### Texto de origen
No es un incidente aislado; es un reflejo de un patrón de acoso y represión que ha marcado el activismo en diversas regiones del país, incluyendo Puebla.

 

El activismo es, por definición, una fuerza transformadora. Desde la defensa del medioambiente, la lucha por los derechos de la mujer, la búsqueda de justicia para los desaparecidos, hasta la protección de comunidades indígenas, los activistas son los ojos críticos que denuncian lo que muchos prefieren ignorar. 

 

Su trabajo es clave para que los gobiernos rindan cuentas y para que la sociedad tome conciencia de las realidades más crudas.

 

Sin embargo, esta capacidad de visibilización los convierte, paradójicamente, en blancos potenciales. ¿Por qué es peligroso ser activista en México? Las razones son múltiples y complejas.

 

Por un lado, se tiene la criminalización y estigmatización. Es quizá el riesgo más insidioso. Frecuentemente, las autoridades, y en ocasiones incluso sectores de la sociedad, intentan deslegitimar la labor de los activistas tildándolos de "revoltosos", "agitadores" o, en casos extremos, asociándolos con actividades ilícitas. 

 

Esto facilita su detención arbitraria, la fabricación de cargos o la justificación de la fuerza desmedida durante las protestas. El caso de Renato Romero es un ejemplo palpable de cómo la narrativa oficial puede intentar desvirtuar la protesta pacífica.

### Registros proporcionados

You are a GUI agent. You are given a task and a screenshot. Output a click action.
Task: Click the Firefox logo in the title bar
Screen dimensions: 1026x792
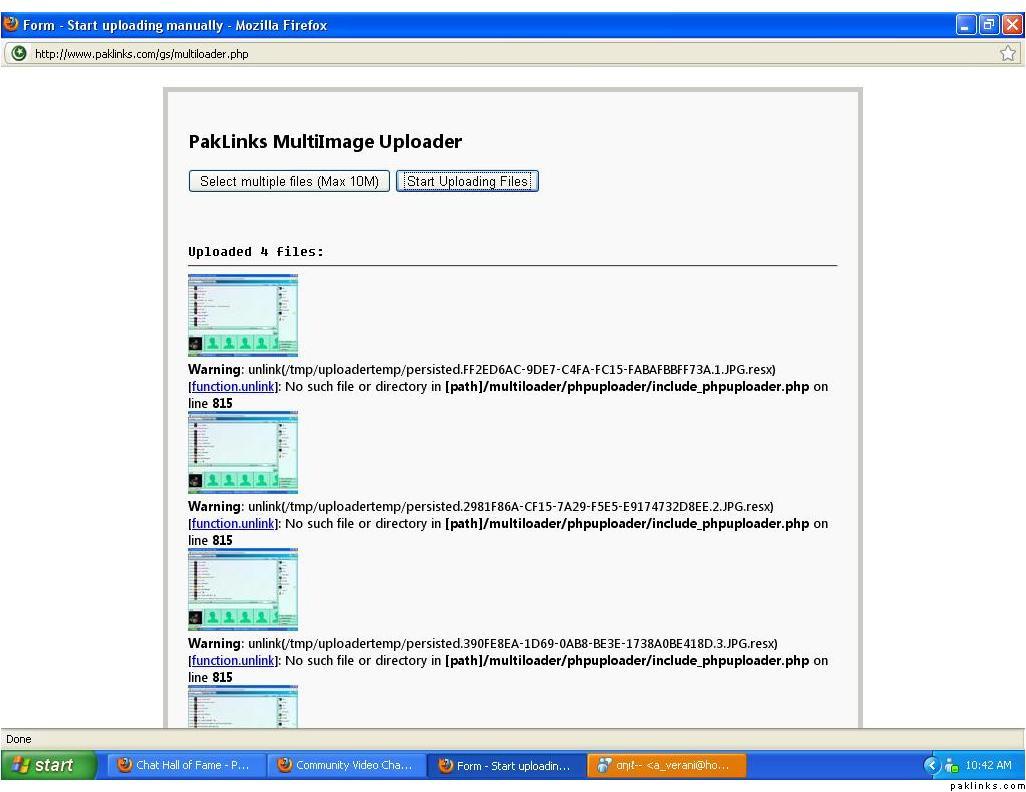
* * *
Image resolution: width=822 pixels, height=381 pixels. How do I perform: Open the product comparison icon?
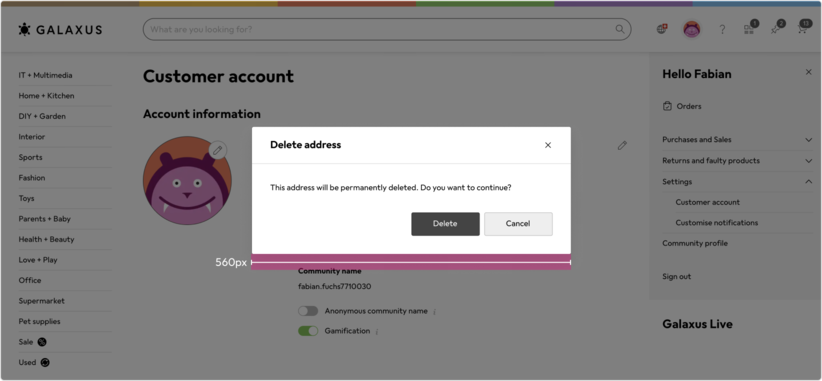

### Planteamiento del problema 1
Según el texto de origen, ¿cuál es quizá el riesgo más insidioso para los activistas?
### Planteamiento del problema 2
Resume el texto de origen en dos oraciones.
Para lo que sigue, usa solo el texto de origen.

### Resultado del ejercicio 1
La criminalización y estigmatización.

### Resultado del ejercicio 2
Los activistas, que defienden causas como el medioambiente, los derechos de la mujer o las comunidades indígenas, son clave para que los gobiernos rindan cuentas, pero esa capacidad de visibilización los convierte en blancos potenciales en México. Tildarlos de "revoltosos" o "agitadores" facilita su detención arbitraria, la fabricación de cargos o el uso de fuerza desmedida, como ejemplifica el caso de Renato Romero.